En Chile se envejece peor que hace 30 años, por mala alimentación y falta de ejercicio

La preocupante situación fue dada a conocer en el marco de las V Jornadas del Programa de Investigación de Excelencia Interdisciplinaria en Envejecimiento Saludable de la Universidad de Talca. Investigadores de Reino Unido, Ecuador, Uruguay y Chile, participaron del evento académico.

TALCA.- Una dieta alta en grasas y la poca actividad física que se realiza actualmente, ha provocado que la calidad de vida de los adultos mayores en Chile sea peor que la de hace 30 años. Teniendo en cuenta que la población con más de 60 años es cada vez más numerosa en el país, este dato constituye una alerta no solo para los especialistas sino para los encargados de formular las políticas públicas. Esta situación fue dada a conocer en el marco de las V Jornadas del Programa de Investigación de Excelencia Interdisciplinaria en Envejecimiento Saludable (Piei-es) de la Universidad de Talca (UTALCA).

Iván Palomo, director del Piei-es de dicha institución, explicó que uno de los problemas de salud más frecuentes de los adultos mayores son las trombosis, que se generan por una acción de las plaquetas. “Nosotros estamos estudiando las plaquetas de las personas  mayores y hemos observado que, si bien son numéricamente un poco menos que en los jóvenes, sí son más activas. Hay daño oxidativo en el organismo del adulto mayor y, por lo tanto, las plaquetas también se ven más oxidadas y, como son más activas, se reúnen más entre ellas y es más fácil el desarrollo de trombosis”, explicó.

Respecto al aporte que pueden realizar algunos alimentos para evitar ese proceso, Iván Palomo aseguró que “está absolutamente demostrado, desde hace unos 70 años, que las personas que consumen una dieta mediterránea, rica en aceite de oliva, frutas, vegetales y una copa de vino al día, tienen menos trombosis que las que consumen más grasa. Ahora estamos estudiando los mecanismos que explican por qué eso ocurre”, acotó.

CALIDAD DE VIDA

Según el académico, está demostrado que “quien hace más actividad física y no fuma porque el tabaco contiene oxidantes, además de alimentarse sanamente, va a tener más vida y mejor calidad de vida”. Por otra parte, indicó que tanto las familias como el Estado, deben preocuparse de evitar que los adultos mayores lleguen a la fragilidad, que les pone a un paso de la dependencia.

En el marco de la Jornada, Francisco Pérez, académico de la Universidad de Chile y colaborador del Piei-es, sostuvo que, una de las razones por las cuales actualmente se envejece peor que hace 30 años, es el inadecuado patrón alimentario que sigue la mayoría de la población. “La gente se está alimentando de peor forma, con mayores niveles de grasa, lo que aumenta la inflamación, el estrés oxidativo y eso daña los órganos: el páncreas, el hígado, el tejido gastrointestinal.
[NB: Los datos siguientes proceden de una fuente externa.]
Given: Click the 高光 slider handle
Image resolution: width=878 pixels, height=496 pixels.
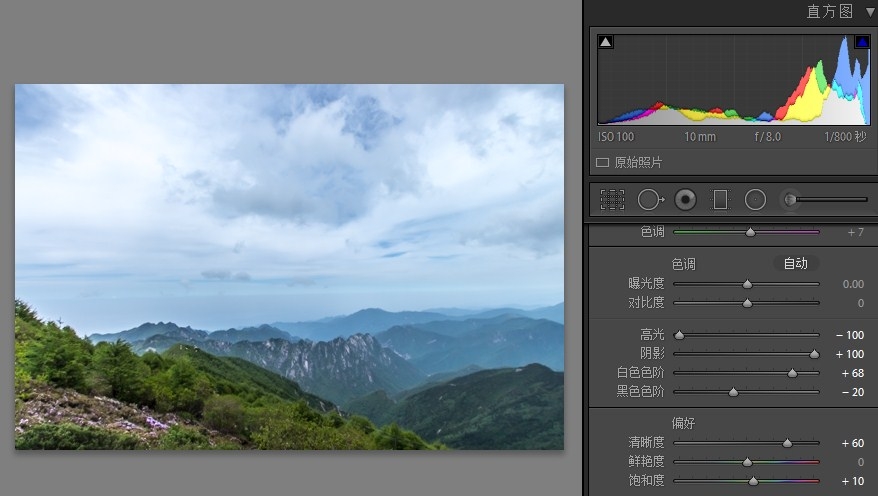Looking at the screenshot, I should (679, 335).
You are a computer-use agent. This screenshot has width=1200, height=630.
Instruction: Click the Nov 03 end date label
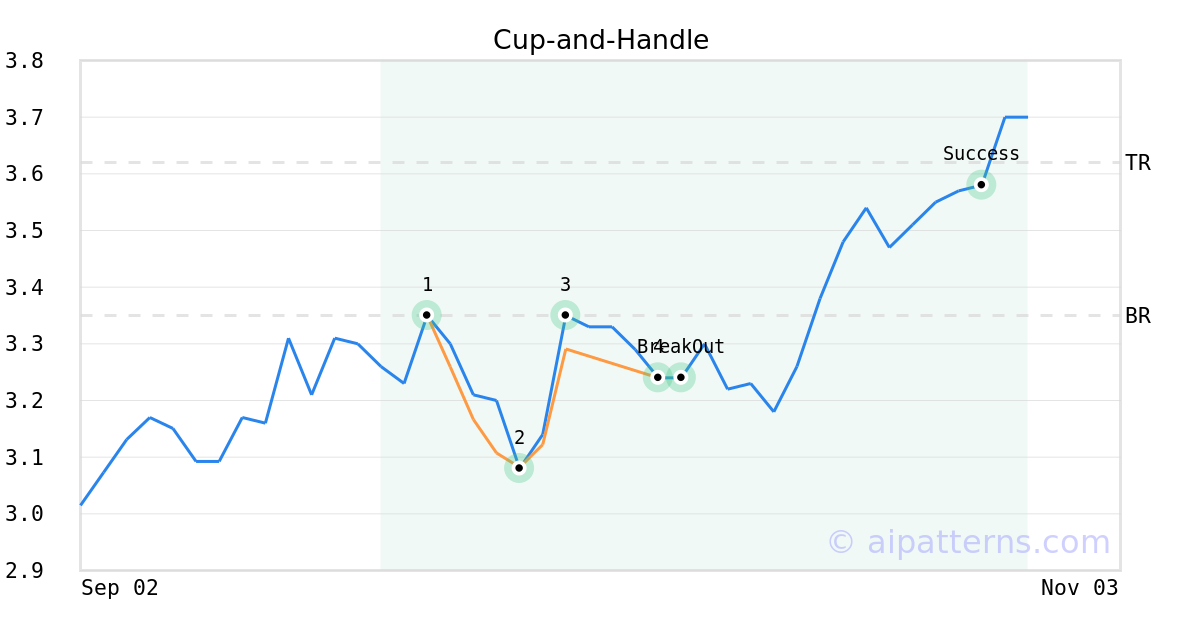[1079, 588]
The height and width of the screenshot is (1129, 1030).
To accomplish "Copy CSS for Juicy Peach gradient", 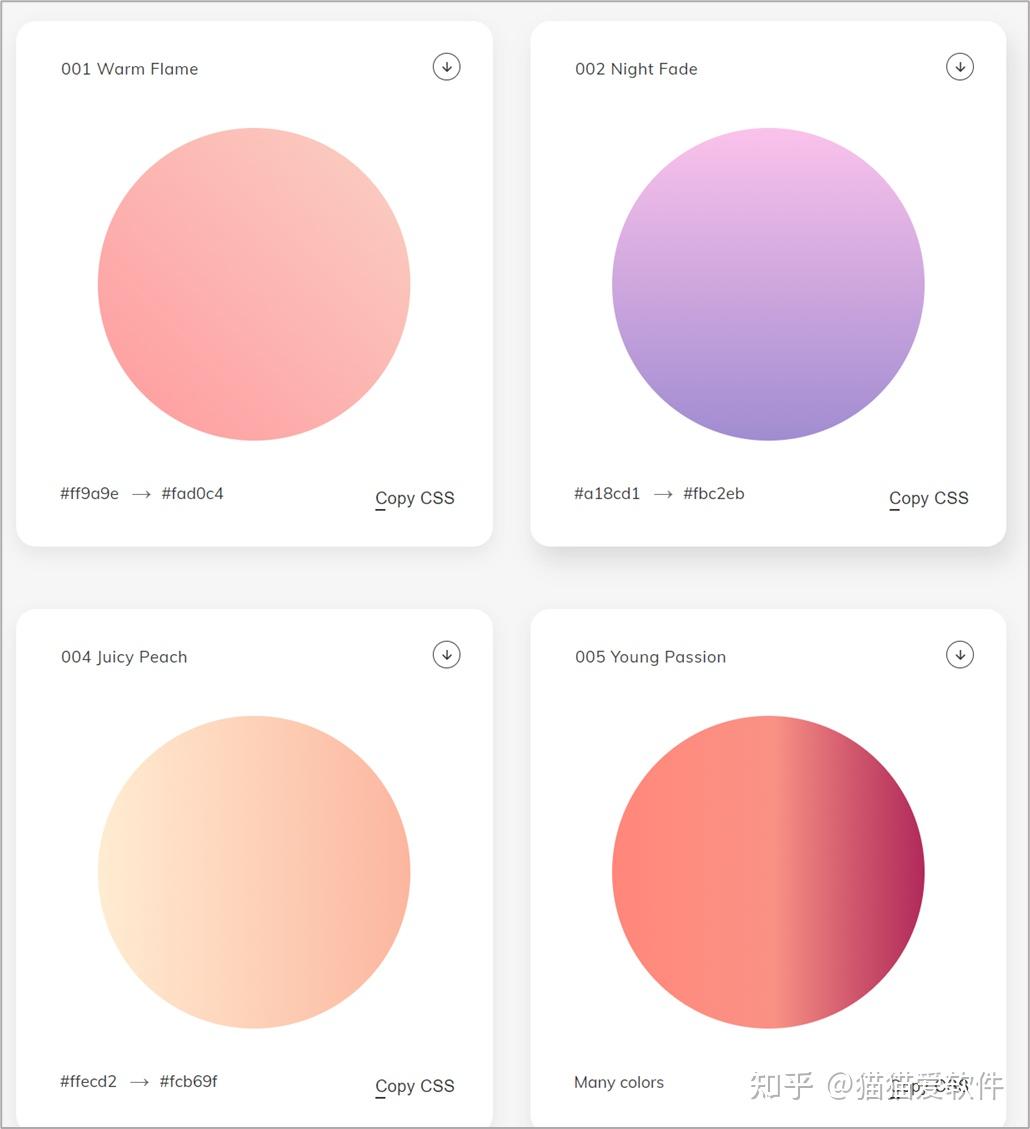I will pyautogui.click(x=414, y=1086).
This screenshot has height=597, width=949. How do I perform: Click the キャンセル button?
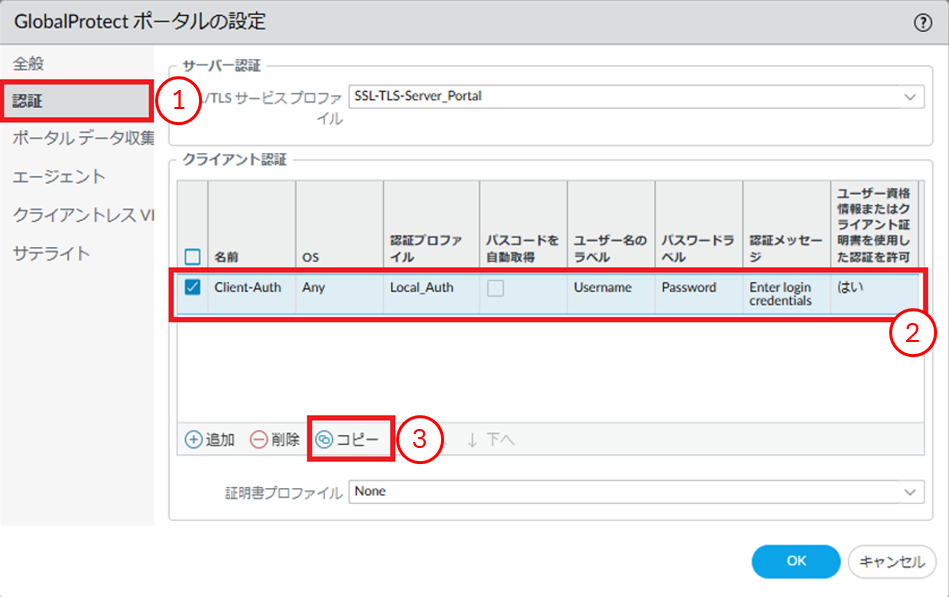pos(891,561)
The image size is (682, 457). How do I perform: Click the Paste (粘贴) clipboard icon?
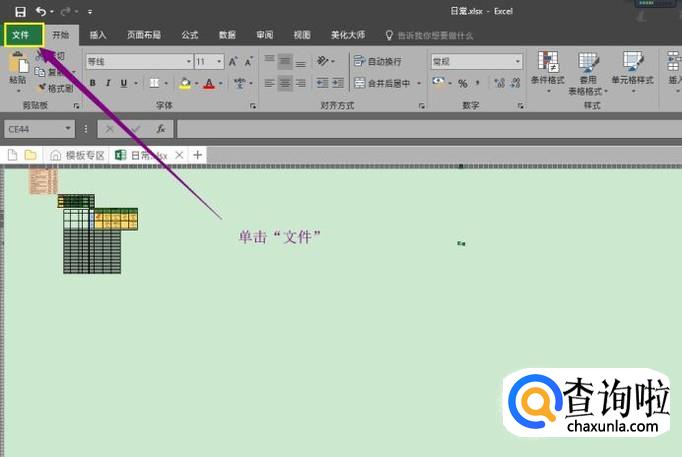pyautogui.click(x=18, y=68)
Por lo tanto, hay una desregulación a nivel hormonal que claramente repercute en una buena salud del adulto mayor”.

El profesor Pérez precisó que las patologías más frecuentes derivadas de esta situación son la diabetes tipo 2, mayor riesgo cardiovascular y la sarcopenia, asociada a la inactividad del músculo.

SALUD ORAL

Pese a lo que la mayoría cree, llegar a la tercera edad no debe implicar perder piezas dentales. Sin embargo, la situación es tan común que se ha normalizado. Rodrigo Giacaman, director del grupo de investigación en odontogeriatría de la Universidad de Talca, indicó que “hay un deterioro muy grande en la salud bucal en los países de América Latina y una situación parecida en Chile” y agregó que “la deuda con los adultos mayores en términos de salud bucal es grande”.

Según explicó, hay una serie de problemas derivados de una salud bucal deteriorada y es lo que se está tratando de abordar en esta línea de investigación. En ese contexto, acotó que el principal problema de los adultos mayores es la caries a nivel radicular que ocurre cuando se pierde encía, y también se presentan con frecuencia enfermedades periodontales.

Giacaman habló de dos formas para enfrentar esta realidad. En el caso del adulto mayor, se está fomentando el uso de terapias mínimamente invasivas, de autoaplicación, con pastas que tienen componentes distintos y que permiten detener la progresión de las lesiones. La otra vía es la prevención en la infancia, “para conservar el material biológico, lo que es propio, hasta la edad tardía”, lo que implica una visión de odontología distinta, considerada como curso de vida.

Entre los expositores invitados en ambas actividades, estuvieron Andrés Trostchansky, de la Universidad de la República (Uruguay); Paula Moyniham, de la Newcastle University (UK); César Hermida, Universidad Central de Ecuador, y Roger Keller, Universidad Federal Río Grande do Sul, Porto Alegre (Brasil).